Top of EXCERPTED PASSAGE
The Islamic State of Iraq and the Levant aims to establish an Islamic state in the regions it controls in eastern Syria and western Iraq. It aims to control at least the Sunni part of Iraq, and much of Syria and Lebanon. The emergence of a radical jihadist state in the heart of the Arab world would threaten the US, and American allies in the Middle East and Europe. In the long term the Islamic State in Iraq and the Levant wants to be a global power, and, with the resources it is acquiring, the West and its allies face a difficult job to stop it.

There are signs it was backed by former military officers and other members of Saddam Hussein’s regime — including the Naqshabandi Army led by Izzat Ibrahim al-Douri, the former regime’s number two leader who eluded US and Iraqi forces ever since the 2003 US-led invasion. The reinvigorated Ba’athist Party, known as the Jaysh Rijal al-Tariqah al-Naqshabandia (JRTN), clings to Baathist ideology and often mix it with Islamic sufi ideology. JRTN and the ISIL worked together in Fallujah, where they have been battling government troops since January 2014. In conjunction with ISIL they were able to take Mosul. Overwhelmingly a majority of the fighters under the ISIL banner are Iraqi.
Bottom of EXCERPTED PASSAGE
Top of EXERCISE DATA
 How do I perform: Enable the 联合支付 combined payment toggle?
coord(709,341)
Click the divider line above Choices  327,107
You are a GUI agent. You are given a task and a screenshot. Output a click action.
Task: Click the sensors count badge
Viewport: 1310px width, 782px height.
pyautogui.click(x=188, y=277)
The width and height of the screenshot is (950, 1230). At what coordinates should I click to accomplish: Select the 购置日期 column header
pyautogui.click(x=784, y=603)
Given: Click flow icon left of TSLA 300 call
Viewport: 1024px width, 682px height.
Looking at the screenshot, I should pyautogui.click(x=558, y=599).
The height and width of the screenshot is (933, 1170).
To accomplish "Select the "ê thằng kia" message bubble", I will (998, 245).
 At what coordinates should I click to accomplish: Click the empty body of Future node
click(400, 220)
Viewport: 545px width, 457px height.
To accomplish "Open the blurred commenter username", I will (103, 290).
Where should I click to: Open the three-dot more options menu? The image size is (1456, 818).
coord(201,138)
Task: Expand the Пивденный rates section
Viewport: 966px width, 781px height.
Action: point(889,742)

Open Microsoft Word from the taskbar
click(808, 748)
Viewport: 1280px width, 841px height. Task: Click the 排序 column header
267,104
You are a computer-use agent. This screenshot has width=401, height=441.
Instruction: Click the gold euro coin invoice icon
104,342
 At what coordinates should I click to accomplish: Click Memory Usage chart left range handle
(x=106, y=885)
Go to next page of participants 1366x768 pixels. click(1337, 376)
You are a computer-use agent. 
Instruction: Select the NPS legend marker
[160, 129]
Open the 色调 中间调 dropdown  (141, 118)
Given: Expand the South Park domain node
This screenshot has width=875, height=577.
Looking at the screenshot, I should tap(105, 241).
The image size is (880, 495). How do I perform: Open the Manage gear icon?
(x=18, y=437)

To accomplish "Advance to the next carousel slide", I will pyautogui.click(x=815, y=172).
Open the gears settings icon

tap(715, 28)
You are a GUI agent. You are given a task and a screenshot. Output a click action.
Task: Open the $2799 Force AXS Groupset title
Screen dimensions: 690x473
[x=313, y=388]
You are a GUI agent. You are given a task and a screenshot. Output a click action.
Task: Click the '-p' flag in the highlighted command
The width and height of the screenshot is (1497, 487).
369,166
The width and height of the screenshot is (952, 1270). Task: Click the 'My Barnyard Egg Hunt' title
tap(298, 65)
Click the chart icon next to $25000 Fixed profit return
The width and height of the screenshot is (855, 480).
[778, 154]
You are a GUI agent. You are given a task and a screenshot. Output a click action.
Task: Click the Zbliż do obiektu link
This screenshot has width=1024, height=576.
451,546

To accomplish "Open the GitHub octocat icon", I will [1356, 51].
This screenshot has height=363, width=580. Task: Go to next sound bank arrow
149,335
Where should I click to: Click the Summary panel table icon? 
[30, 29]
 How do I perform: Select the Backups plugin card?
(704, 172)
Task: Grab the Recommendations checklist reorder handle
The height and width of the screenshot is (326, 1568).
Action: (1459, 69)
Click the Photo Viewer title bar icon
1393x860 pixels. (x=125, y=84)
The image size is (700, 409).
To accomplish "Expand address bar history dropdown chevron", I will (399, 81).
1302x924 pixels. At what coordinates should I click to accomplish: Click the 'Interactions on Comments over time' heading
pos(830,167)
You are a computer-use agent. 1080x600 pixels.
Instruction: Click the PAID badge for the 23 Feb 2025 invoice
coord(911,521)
Bottom of EXERCISE DATA
> **TASK OBJECTIVE**
Decide whether each statement agrees with the passage on the Islamic State of Iraq and the Levant: (a) JRTN and ISIL worked together in Fallujah; (b) most fighters under the ISIL banner are Syrian; (c) Izzat Ibrahim al-Douri was captured by US forces after the 2003 invasion. Answer yes or no for each and quote the words from the passage that decide it.

> **TASK ANSWER**
(a) Yes: "JRTN and the ISIL worked together in Fallujah"
(b) No: "Overwhelmingly a majority of the fighters under the ISIL banner are Iraqi."
(c) No: "eluded US and Iraqi forces ever since the 2003 US-led invasion"